Can you continue the essay below on holiday excess and New Year's resolutions from where it stops?

§ Passage shown:
++++++++

We have reached that annoying weeklong holiday elongation when our society wants us to continue eating, buying, celebrating — whatever it takes to perpetuate consumption — while considering the year’s best XZ and the year’s lost souls and the year’s new words but be sure to wear your silver spangles and practice the Auld Lang Syne and really exhaust yourself so you can return to work next week.
Amid all this noise and pandemonium we are also encouraged to set resolutions. These have always made me want to grind my heels into the earth’s bedrock. I’ve never been a fan of authority and when I am put in charge of setting my own limits and challenges, my brain goes haywire in a weird meta-rebellion situation. Resolve to save money and I’ll immediately order a pair of Sonos speakers.1 Resolve to eat healthier…fine but not until I down the rest of this chocolate cake.2 And I’m no Icarus-turned-phoenix, rising from the ashes of my own self-destruction. I’m an irreconcilable degenerate by January 2 every year.

++++++++

§ Supplied entries:

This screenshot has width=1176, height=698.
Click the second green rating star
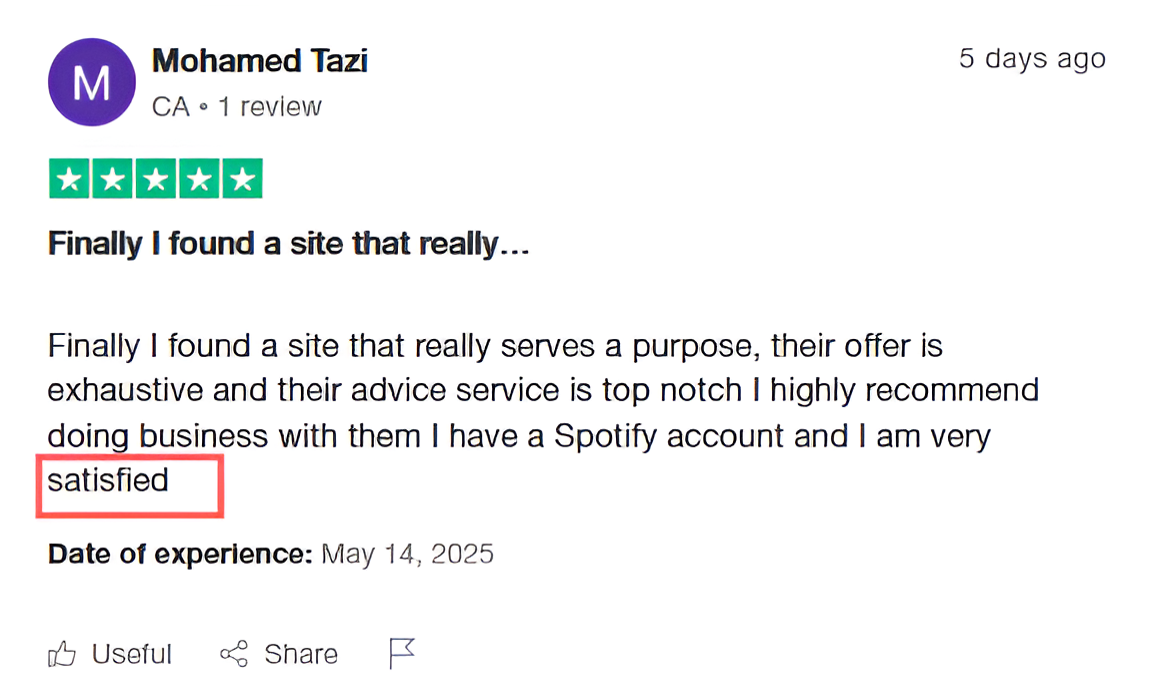(112, 178)
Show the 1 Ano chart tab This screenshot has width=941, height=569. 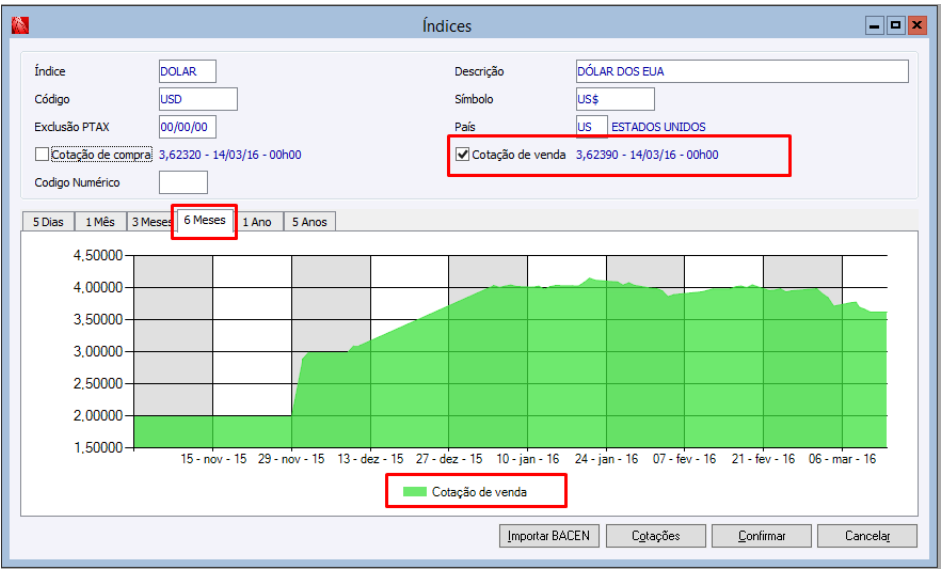coord(258,222)
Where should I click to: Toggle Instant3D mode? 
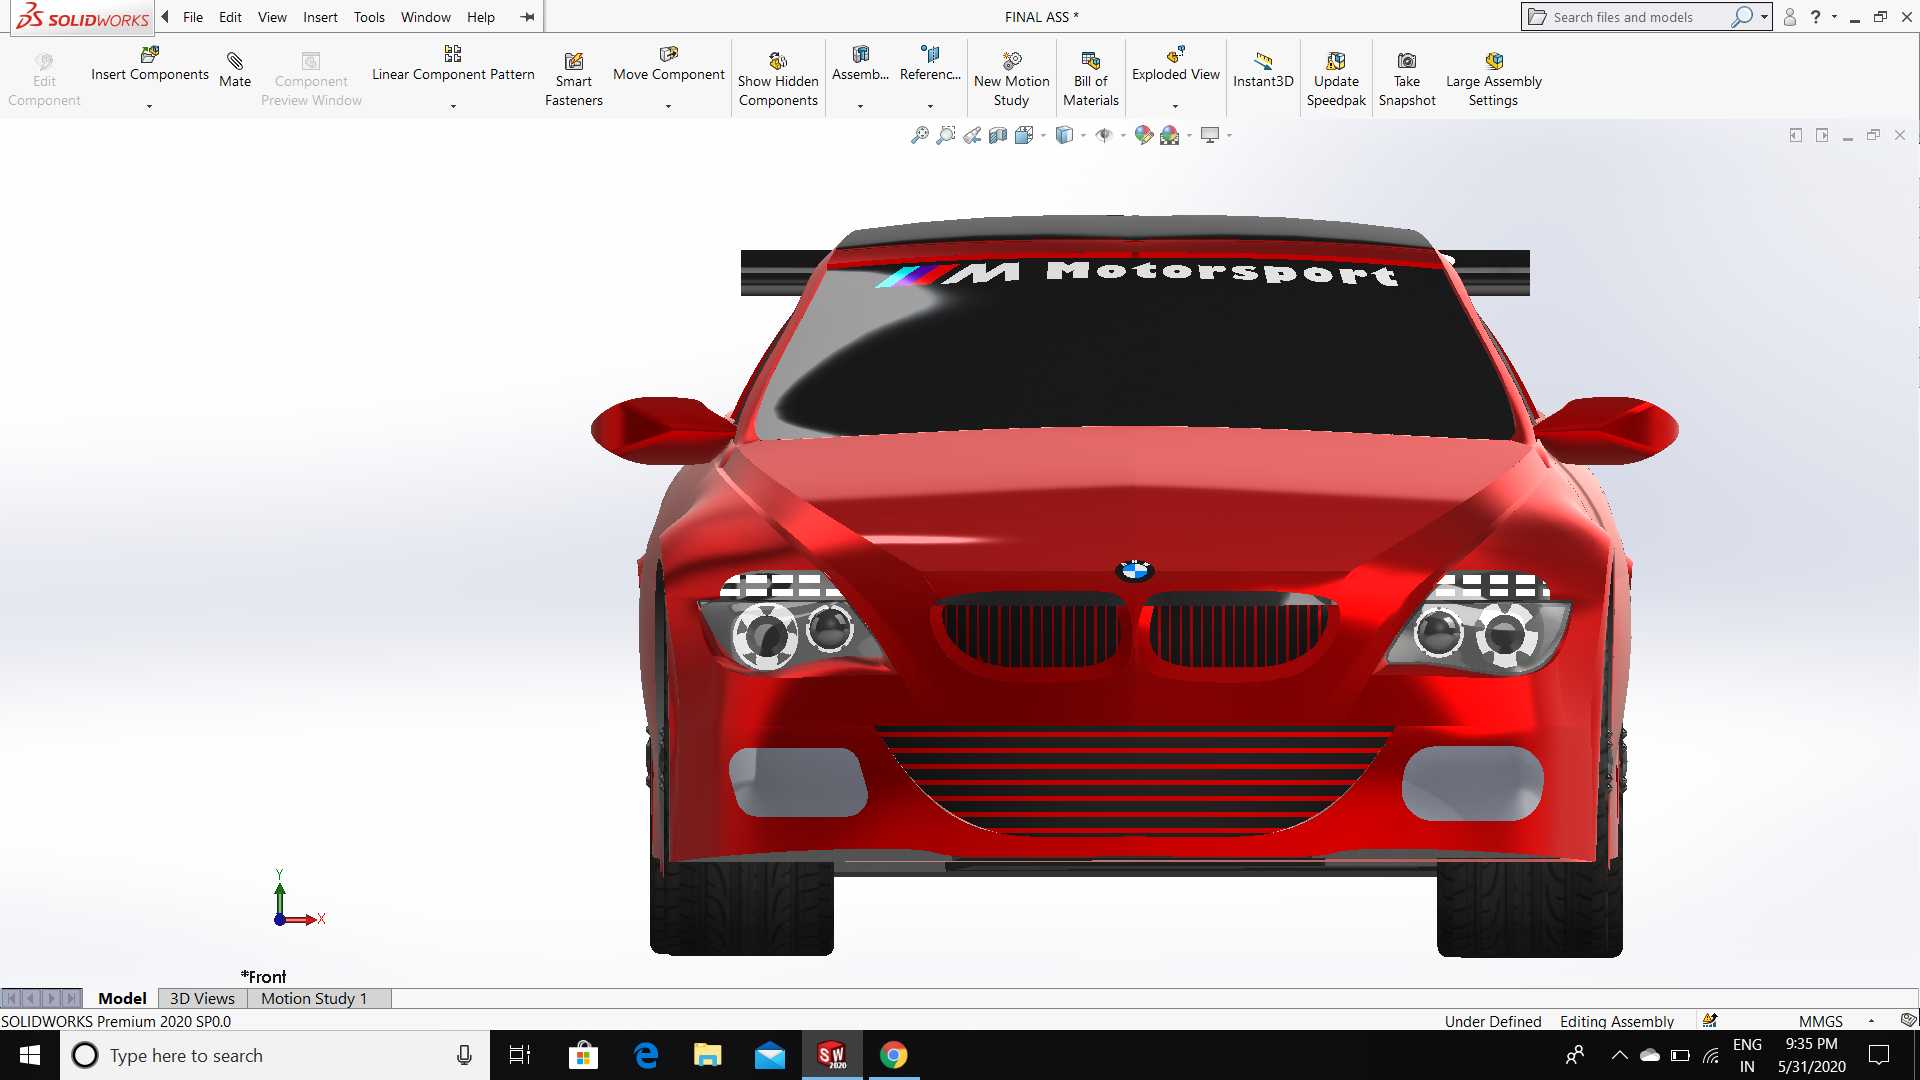point(1262,70)
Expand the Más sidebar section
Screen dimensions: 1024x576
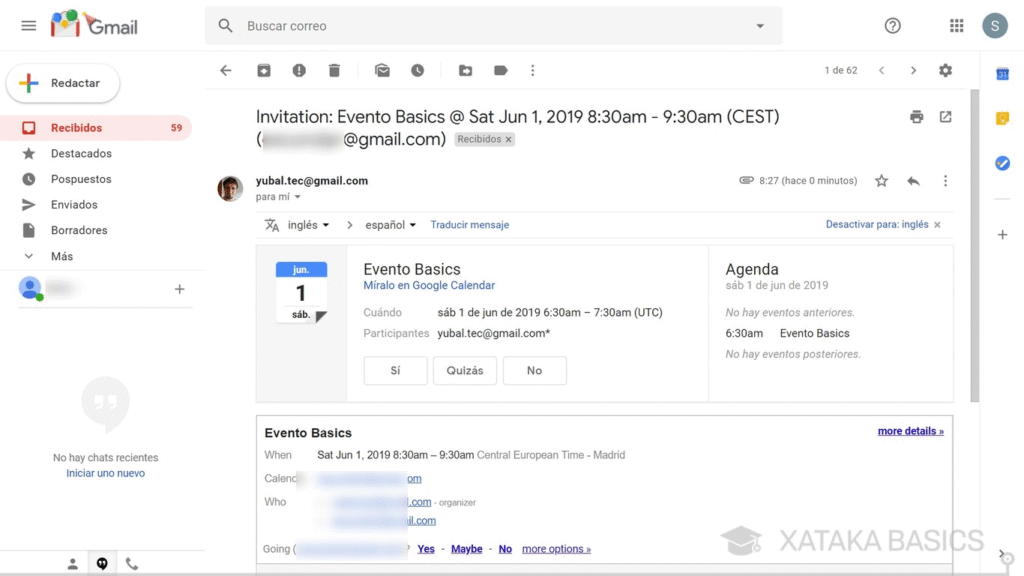click(62, 256)
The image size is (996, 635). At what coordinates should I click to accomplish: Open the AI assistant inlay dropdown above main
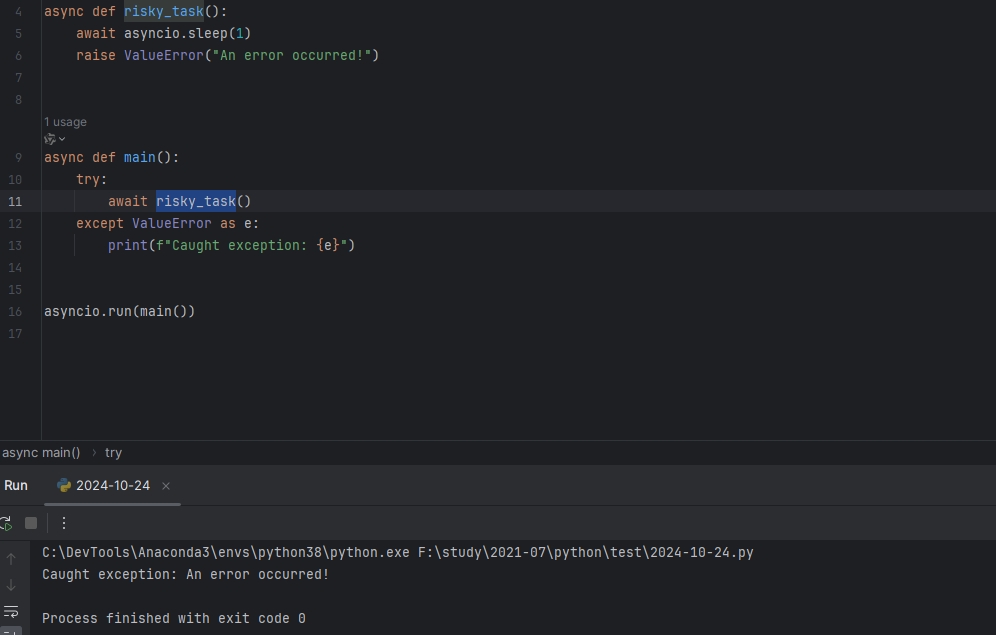click(x=54, y=139)
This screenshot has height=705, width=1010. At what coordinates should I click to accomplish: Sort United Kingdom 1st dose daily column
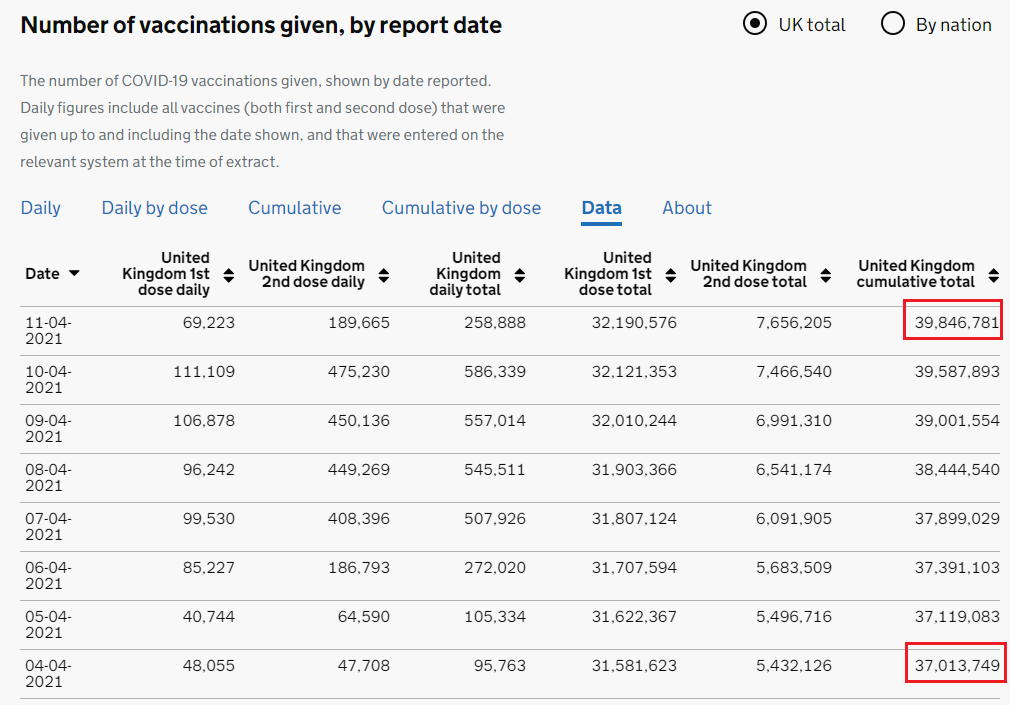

++++++++

§ Response area:
But a few years back, a friend suggested “Intentions.” Semantics, okay, but it helped. She showed me how she and her family organize their intentions for the coming year into categories such as “health” and “finances” and “personal” and “family.” Under each category they write a handful, like 3-5, very specific marks they’d like to achieve in the coming 12 months. For example: pay off credit card debt, or lose 10 pounds, or hang out with friends once a month. Post the intentions somewhere you’ll see them all the time and then check in with your people (others with intentions) once a quarter or so.
This appealed to me, one, because lists are my engine, and two, because you have a whole year to do the thing? Sign me up. So with my friend’s assistance I made my first set of these back in December 2019 for the upcoming year. I’ll skip the covid disclaimers and say that neither 2020 nor 2021 went as I thought they would at the time of intention-ing, yet I still attained some of my goals. Part of the fun is looking back at sheets from previous years to see what has transpired over all that time!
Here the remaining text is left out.